Gold Makes Record Run

INCIDENT: On 7 December, gold hit an all-time high above US$1,425 per ounce (London morning fix), after having risen from under $300 per ounce at the beginning of the millennium and from just over $700 per ounce only a little over two years ago (all figures in current dollars).

SIGNIFICANCE: While the recent spike in the price of gold has already been somewhat redressed, new drivers in the market suggest increasing demand for the precious metal.

BACKGROUND: The price of gold is up 27% this year in dollar terms, as worry spreads over the debasement of currency values worldwide following the US Government's decision to pump trillions of dollars into the global economy. About two-fifths of all newly produced gold is used in investment vehicles, but demand is rising not only for that reason. While a tenth of new gold production goes to industrial uses, half is consumed by the jewelry industry. Increasing numbers of middle-class consumers in what used to be called the developing world have helped to drive world demand. The Indian marriage season, for example, exerts regular annual influences on price variation.

Some mania has been stoked by another proposed way to evaluate the current gold price. If one looks its ratio to the Standard & Poor's (S&P) 500 Index of stocks on the New York Stock Exchange, then that ratio is equivalent to what it was just before the Arab oil embargo of 1973-74. It hit its lowest value in 1981 before retracing to the 1973 level in the early 1990s and then soaring. If one believes that more pain is ahead for the economy today before it finally recovers (as was the case in the mid-1970s), then for the ratio to fall to its 1981 level would imply either an eventual gold price of $7800 per ounce or an S&P level of 220 (or a combination of the two that yields the same ratio).

BOTTOM LINE: Such technical concerns can be confusing and even unhelpful when not given proper grounding. The fundamentals, however, are clear. Increasing consumer demand at the retail level in new markets is not the only fundamental factor that may drive gold prices higher over the long term. Central banks have begun to ramp up gold purchases, and relatively new investment vehicles such as exchange-traded funds (ETFs) are helping to drive prices.

Central banks outside Europe and North America have been on a gold-buying binge since mid-summer. Russia has bought 65 metric tons (all tons in this Intelligence Note are metric tons) of gold since July so as to diversify its foreign exchange reserve holdings. It now holds 775 tons, the eighth largest state holding in the world. Whereas central banks around the world have been net sellers of gold for two decades through 2008 (largely due to sales by European banks), they became net buyers in 2009. The trend has increased since then, with central banks' purchases totaling 91.5 tons in the five months from July through November this year.

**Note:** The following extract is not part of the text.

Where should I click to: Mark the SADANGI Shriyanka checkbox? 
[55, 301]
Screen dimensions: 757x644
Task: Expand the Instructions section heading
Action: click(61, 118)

India has become an important net gold buyer, and China's gold imports for the first 10 months of 2010 amounted to 209 metric tons, compared with only 45 tons for the whole of 2009. This is all the more striking in view of the fact that China is the world's largest gold producer.

ETFs also contribute to rising demand for gold. With the development of ETFs (securities that track a commodity or index of basket of assets but trade like a stock on an exchange) as investment vehicles that can be bought and sold by individual investors directly online without the intervention of human brokers and at discount transaction rates, another source of demand for gold appeared in the markets. (Nor are such ETFs limited to US stock exchanges.) ETFs differ from exchange-traded notes (ETNs), which are unsecured and unsubordinated debt securities, and therefore subject to fluctuation not only from the market value of the underlying commodity but also from the credit rating of the issuer, which can be downgraded without notice. Because ETFs, by contrast, own the commodities they designate (although the ETFs' share-holders do not, even indirectly), ETFs increase demand for the commodity that they represent. The most popular gold ETF on the New York Stock Exchange, for example, happens to be the world's largest private owner of bullion.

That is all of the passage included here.